In 2021 Australia is again likely to rank as the world’s largest LNG exporter. Australia’s 10 LNG projects have total production capacity of 89 million tonnes per annum (Mtpa), the world’s largest. The other major global producer, Qatar, which does not release timely export statistics, currently has lower total capacity of 77 Mtpa.
However, Australia’s ranking is under threat from Qatar and also the USA. Qatar plans to expand its capacity to 110 Mtpa by 2026. New LNG expansion in the USA, is likely to see Australia lose its top producer ranking in 2022, according to the US Energy Information Agency (EIA).
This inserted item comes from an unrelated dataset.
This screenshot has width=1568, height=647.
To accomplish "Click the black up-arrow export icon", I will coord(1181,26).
This will be an increasing challenge for Australian LNG producers wanting to contract new projects, or extend existing operations.
Most Australian LNG projects produced more in 2021 than in 2020. One highlight was that the Shell-operated Prelude floating LNG project recommenced regular production from early on the year and produced 2.2 Mt. However, it was shut down by the National Offshore Petroleum Safety and Environmental Management Authority (NOPSEMA) in late November due to safety concerns.
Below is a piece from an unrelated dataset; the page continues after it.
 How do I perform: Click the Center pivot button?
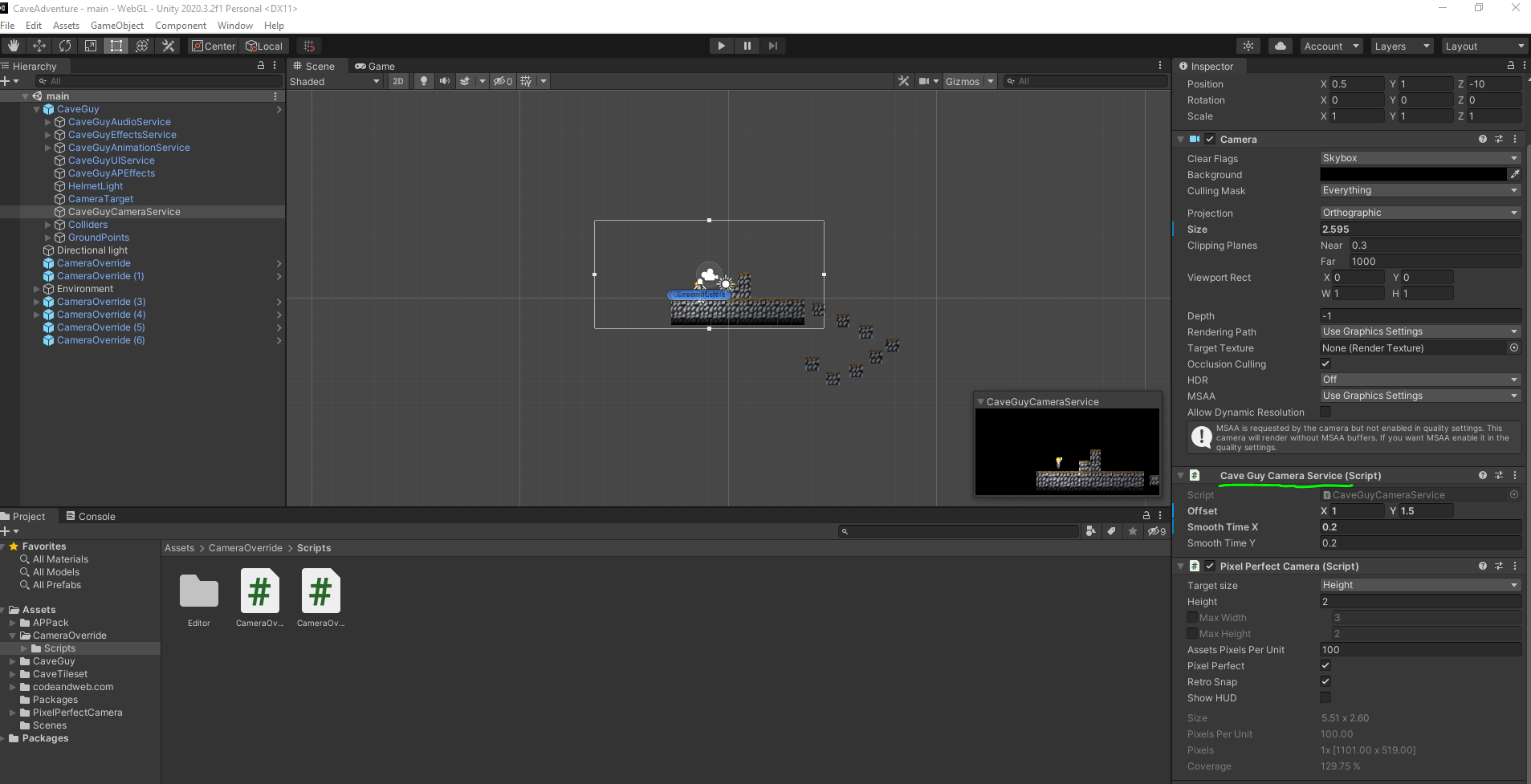tap(213, 46)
The only LNG projects with lower production in 2021 than 2020 were the Woodside-operated North West Shelf (NWS) (down 12 per cent) and the Inpex operated Ichthys project (down 8.6 per cent).
Lower Ichthys production was temporary but the continuing fall in NWS production due to ageing gas fields represents another challenge for Australian exports.
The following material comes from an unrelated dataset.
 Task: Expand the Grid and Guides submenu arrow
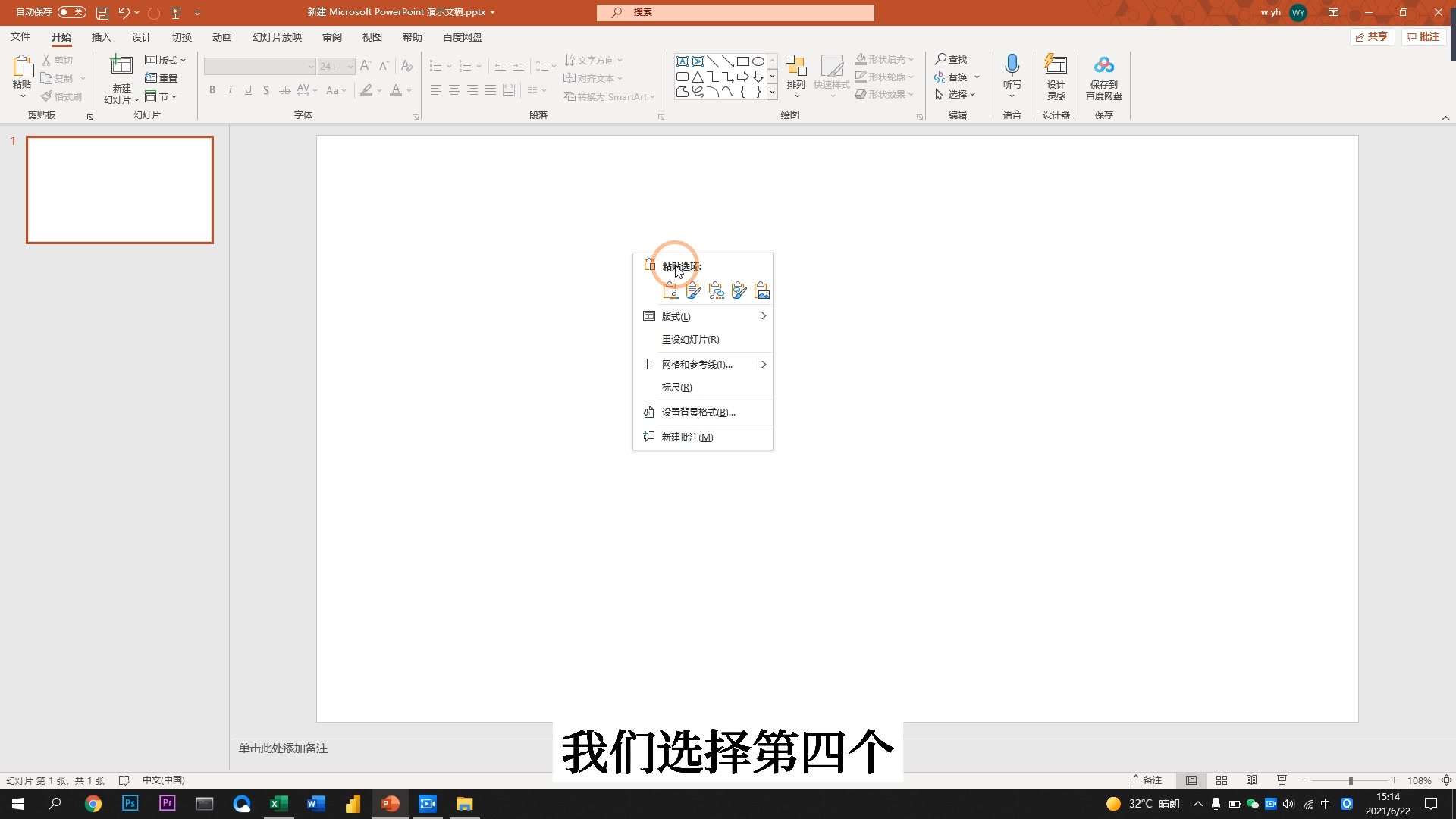pyautogui.click(x=763, y=365)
Share prices ignore surging revenue
While 2021 has seen a surge in LNG revenue, this has not been reflected in the share prices of the three Australian companies most leveraged to LNG revenue: Woodside, Santos and Origin Energy. Woodside’s share price on 31 December was 3.6 per cent lower than at the end of 2020 and the Santos share price was flat. The Origin Energy share price is up but only by 10.1 per cent.
Globally the 2021 share price performance for companies leveraged to LNG was much better. The share prices of Shell and Chevron (Australia’s two largest LNG producers) were up by over 30 per cent in 2021 and the share price of US LNG developer Cheniere was up by 69 per cent.
For the year the S&P 500 Energy Index was up by 48 per cent, outperforming the S&P Clean Energy Index which was down by 24 per cent.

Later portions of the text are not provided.